Myself, I think you have to conclude that the central trouble
with the militant revolutionary schemes of the 70s is that they
were so stupid, they seem so useless for accomplishing their
stated goals that any attempt at justification falls flat.

But try to put yourself in their place...  how do you think they
fell into the trap?  Would you have dodged it?

                                      https://books.google.com/books?id=QPUVBAAAQBAJ&printsec=frontcover
From Days of Rage:

   "Even though every nerve in her body told Jane [Alpert]
   not to, she agreed to help. She did it, she told herself,
   out of love.  The real reason, though she couldn't admit
   for years, was the excitement.  She was involved in
   something bigger than herself.  They were changing the
   world.  This was justified.  This was important."
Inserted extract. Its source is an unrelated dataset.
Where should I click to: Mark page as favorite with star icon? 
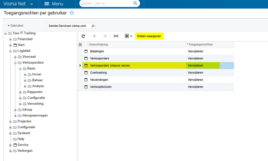tap(72, 13)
Bryan Burrough makes it clear that you're supposed to regard
this as delusional self-aggrandizement, the question I would
ask is how much different is this from, say, Obama's
justification for kill-lists, or drone attacks?

(To my eye, there's an odd attitude about these things where the
big boys are allowed to do sleazy, murderous shit-- that counts
as legitimate-- but if the little people respond in kind, well,
how dare they? Who do they think they are?)


Rick Perlstein does touch on the
kind of issues I'm talking about:

   "Another lesson is about the counterproductive patterns
   of thought and action recognizable on the left today,
   such as the notion that there is no problem with
   radicalism that can’t be solved by a purer version of
   radicalism, or that the participant in any argument who
   can establish him- or herself as the most oppressed is
   thereby naturally owed intellectual deference, even
   abasement, or that purity of intention is the best
   marker of political nobility. These notions come from
   somewhere; they have an intellectual history. The sort
   of people whose personal dialectic culminated in the
   building of bombs helped gestate these persistent
   mistakes."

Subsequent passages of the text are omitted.